I’ve taken extended time to prepare during the summer. I’ve formulated a strategy and I’ve enlisted laborers. I’m excited to see what God is going to do on campus.

With each freshman class, I think about all the ways He is going to use prepared laborers to impact lives.

The first week of class hits, and after a week I feel like I’ve been hit by a tidal wave.

Between gospel conversations, following up with new believers, helping new laborers know what to do next, and being a father and a husband, I feel like I begin to fail in all areas of my life.

The fog always seems to lift sometime during October, and it’s beautiful when it does, but doing ministry in the fog can be exhausting.

Here are some key principles to remember during the “September College Ministry Fog of War.”

Remember, this is about God.

He is responsible for numbers; you are responsible for faithfulness.

Be faithful in prayer, spend time in the Word, and don’t abandon fellowship with other believers in the midst of getting contacts, setting up appointments, and planning meetings and events.

Trust in Matthew 6:33 to seek first His kingdom and “all these things” (contacts, appointments, events) will be added to your ministry.

Remember, this is about the Gospel.

If I forget something in September, I don’t want it to be this.
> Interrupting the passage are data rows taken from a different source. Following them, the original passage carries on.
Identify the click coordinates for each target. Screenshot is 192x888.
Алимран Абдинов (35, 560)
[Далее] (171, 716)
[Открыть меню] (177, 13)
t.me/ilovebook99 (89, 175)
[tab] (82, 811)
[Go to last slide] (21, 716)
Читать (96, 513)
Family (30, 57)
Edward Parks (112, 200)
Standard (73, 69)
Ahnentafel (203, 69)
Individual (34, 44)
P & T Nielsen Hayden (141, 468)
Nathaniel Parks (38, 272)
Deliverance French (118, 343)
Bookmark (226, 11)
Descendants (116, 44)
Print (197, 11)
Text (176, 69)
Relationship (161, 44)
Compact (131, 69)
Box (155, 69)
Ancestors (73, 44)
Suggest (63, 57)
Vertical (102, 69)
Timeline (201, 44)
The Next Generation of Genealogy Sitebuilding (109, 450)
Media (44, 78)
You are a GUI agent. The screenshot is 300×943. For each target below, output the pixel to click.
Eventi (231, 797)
We can overcome a bad meeting or a failed event. We can’t afford to neglect the gospel.

If you sow generously in the fall, you will reap generously in the spring.
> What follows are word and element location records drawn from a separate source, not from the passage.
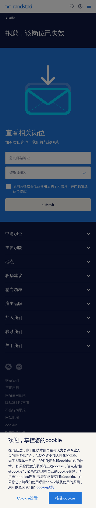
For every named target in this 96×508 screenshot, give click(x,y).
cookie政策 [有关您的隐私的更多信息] (45, 487)
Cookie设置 (27, 498)
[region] (48, 470)
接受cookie (65, 498)
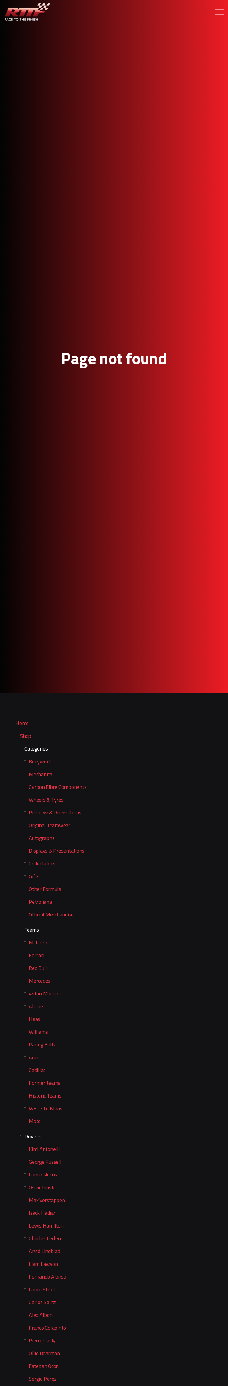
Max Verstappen (47, 1200)
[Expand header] (219, 12)
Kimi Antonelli (44, 1149)
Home (22, 723)
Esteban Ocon (44, 1366)
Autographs (42, 838)
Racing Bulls (42, 1045)
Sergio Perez (43, 1379)
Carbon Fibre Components (57, 787)
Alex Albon (41, 1315)
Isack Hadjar (42, 1213)
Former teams (44, 1083)
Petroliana (40, 902)
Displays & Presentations (56, 851)
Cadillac (37, 1070)
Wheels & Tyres (46, 800)
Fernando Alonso (47, 1277)
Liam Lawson (43, 1264)
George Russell (45, 1162)
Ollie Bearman (44, 1353)
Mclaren (38, 942)
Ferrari (36, 955)
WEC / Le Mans (45, 1108)
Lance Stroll (42, 1289)
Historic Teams (45, 1096)
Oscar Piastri (42, 1187)
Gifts (34, 876)
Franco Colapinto (47, 1328)
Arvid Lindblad (44, 1251)
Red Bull (38, 968)
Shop (25, 736)
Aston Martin (43, 993)
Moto (35, 1121)
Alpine (36, 1006)
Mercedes (39, 981)
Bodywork (40, 761)
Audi (33, 1057)
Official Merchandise (51, 915)
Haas (34, 1019)
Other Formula (45, 889)
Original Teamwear (49, 825)
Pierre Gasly (42, 1340)
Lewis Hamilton (46, 1226)
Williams (38, 1032)
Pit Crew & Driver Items (55, 812)
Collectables (42, 863)
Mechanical (41, 774)
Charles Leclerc (45, 1238)
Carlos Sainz (42, 1302)
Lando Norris (43, 1175)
You know the first month of the semester is the time when students are generally most open to new relationships and spiritual conversations.
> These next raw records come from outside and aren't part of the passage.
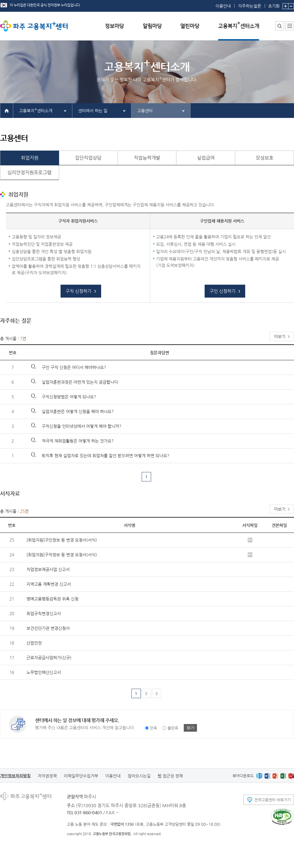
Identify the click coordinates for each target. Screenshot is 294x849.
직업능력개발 (147, 158)
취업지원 (30, 158)
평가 (190, 727)
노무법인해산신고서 (43, 672)
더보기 (279, 336)
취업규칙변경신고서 (43, 613)
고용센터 (145, 110)
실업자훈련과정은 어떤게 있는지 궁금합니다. (80, 382)
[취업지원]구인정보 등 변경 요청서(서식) (61, 540)
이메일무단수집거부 (81, 775)
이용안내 (223, 6)
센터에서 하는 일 (92, 110)
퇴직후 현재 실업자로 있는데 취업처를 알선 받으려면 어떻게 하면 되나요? (105, 455)
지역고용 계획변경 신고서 (48, 584)
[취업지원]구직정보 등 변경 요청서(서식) (61, 554)
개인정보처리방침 (15, 775)
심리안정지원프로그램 (29, 172)
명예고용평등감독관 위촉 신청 (52, 598)
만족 (153, 728)
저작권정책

So, if you are ever wondering what you should be doing in the fog, get on campus and share the gospel.

Remember, this is about people.

As you celebrate the dozens to hundreds of people at your events, remember the numbers have names. Make a point and plan to know those names. It’s not that people are bad with names, it’s that they have no strategy for being good with them.

True, there are those blessed with the ability to meet someone and lock in a name with a face in a way that many people can’t. However, often those people who think they are naturally good with names have inadvertently stumbled onto mnemonic devices anyone could use.

At the very minimum, you should have some type of way to record names with brief descriptions of the students you meet in September.

I’ve used steno pads, spreadsheets, and apps like Evernote to learn names. Our tool of choice now is a great tool Cru has developed called Mission Hub.

Knowing a name goes a long way in helping someone feel comfortable enough to allow you to speak into their life spiritually.

Remember, there are others beside you.

Don’t forget that you are working with people. Life doesn’t stop for them in this season.

Do your best to love and encourage the student leaders or staff you are working with. Proverbs 11:25 says, “Whoever refreshes others will be refreshed.”

Be sure to encourage and spur others on in this season of hard work.

Make a point to budget time for your family and your church.

Anyone who does not care for their family, even in September, is still “worse than an infidel” (1 Timothy 5:8).

And the admonishment to not give up meeting together (Hebrews 10:25) shouldn’t be ignored when your schedule gets filled.

Don’t abandon or forsake the relationships God has entrusted you with for the sake of future opportunities for ministry.

Reflection Questions

What crucial aspect of ministry do you neglect when times get stressful?

What elements of ministry would you say are crucial for the start of the fall semester?

As you go into the fall semester, how can you enlist others to help you not neglect the most important parts of ministry?

  • Bill Bray

    So appropriate. So True. Thanks.